OK, let’s get the facts straight: you came to Quenya101 Language Institute to learn more about Elvish culture. You saw a link up there labeled “Calendar“; clicked and started reading: so far so good! You read about yéni, loar, months, special days, and thought: “Damn, how cool! Tolkien was a genius!”. And he was indeed. Then came the week days, leap years and numerals: a bit harder, but nothing to worry about. And THEN came Anno Domini Synchronization: maybe you understood it, maybe not, but in any case wondering: “how the hell am I gonna use this?”.
Well, to save you (part of) the hard work, I proudly present you this child of mine: NOTIË IMBERISSËO, or “Reckoning of Imladris” in the language of men.
Basically, its a desktop application that gives you:
- the current date according to the Elvish calendar
- the ability to see the date in any other Timezone of Arda
- a converter for any date you want to and from that Reckoning
The application is multi-language, currently available in Spanish, English, Deutsch and, of course, Quenya; Português is on the way and the Tengwar version of the Quenya translation is almost ready.
I guess its pretty straightforward to use. It does not need any installation or configuration: just download and run! What you should do is set your city and country in the Settings tab. Why? Because the app uses them and your timezone to calculate today’s sunset, using an Internet connection (as you should know, an Elvish day starts when the Sun sets).
To be aware of
First of all, its completely free, and you will NEVER get charged for it. But of course, as you can imagine, I couldn’t dedicate the amount of time I would’ve wanted (I sleep, study and work for a living, you know). What does this mean? Nothing bad; its just that you may find some small bugs in the application. NOT in the date conversion, ‘cos it was thoroughly tested with Erunno; but maybe in the interface, or some functionality.
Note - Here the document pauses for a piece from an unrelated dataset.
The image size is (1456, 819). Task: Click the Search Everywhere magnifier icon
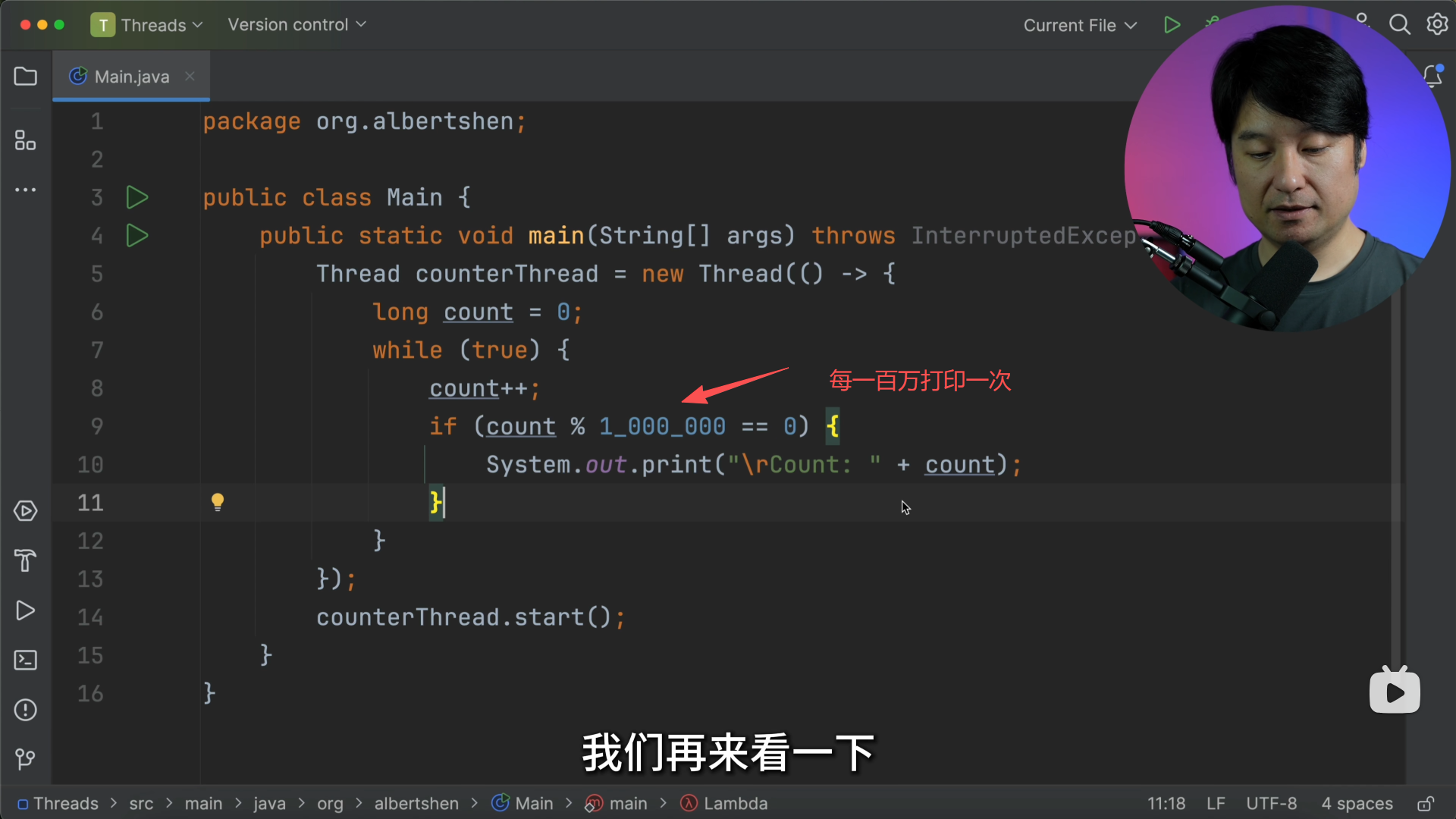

Furthermore, I’m no User Interface (UI) or User Experience (UX) designer: I’m just a programmer wanna-be-engineer doing its best to help people and spread Tolkien’s work. Therefore, I’m sure its not the best interface you have seen on a software, but its functional and works.
Here are some improvements I intend to add in the (short) future:
- Tengwar version
- Mobile version (Android first)
- Revamped User Interface
License & sharing
As I said, this app is 100% free; and I release this app under the GNU General Public License v3. And what the hell is that? Well, to sum up, you are legally encouraged to use, distribute and/or modify this software, while asserting copyright over it. For that reason, I uploaded ALL the source code to a repository on GitHub: https://github.com/joaquingatica/Notie-Imberisseo.
Likewise every piece of content in Quenya101, we charge no fee, but nevertheless demand some credit for it. So please, add some if you’re honest enough.
Well, about this: please give me feedback! Specially about errors, corrections and improvements to the application. If you’re an advanced user, you can also fork the repo on GitHub, and help me on its development.
But, the easiest thing, use the comments below to praise, criticise or ask questions about the software. I’ll make my best to answer ANY kind of question that arises.
Great, I love all you said, but gimme that app! Well, here it is:
This piece of software is written in Java programming language, and its 100% multi-platform (a.k.a: the same file runs smoothly in GNU/Linux, Windows & Mac). You only need to have Java installed (and most people do). I deliver it in the form of an executable JAR, so its just a matter of double-click to run.*
* Linux users (as myself) will know that, as the file is downloaded from the Internet, it must be set as executable. It’s done by running the following command in the terminal:
chmod +x <filename>.jar
For programmers only
If you’re a programmer, and wish to use some of this code/libraries, you can get everything from the aforementioned repository.
I also developed a class called ImladrisCalendar.java, that emulates GregorianCalendar.java, but for the Reckoning of Imladris (of course!). Its the one I used to do the conversions. You can see it here: https://github.com/joaquingatica/Imladris-Calendar. If you prefer, you can get the JAR library directly from this link.
I’d like to thank my friend Gonzalo for the translation to Deutsch; Ondo for the upcoming Português one; and Erunno for the help in testing, and the great article/page he wrote about the Elvish Calendar.
I really, really hope you like the app. But above all I hope its useful, and that you show it to as many people you can. Stay tuned for updates, ‘cos they’ll be coming, and you wont wanna miss them!
And now, there’s no excuse to keep using Gregorian Calendar:
Elves of the world unite! Lets all switch back to Notië Imberissëo!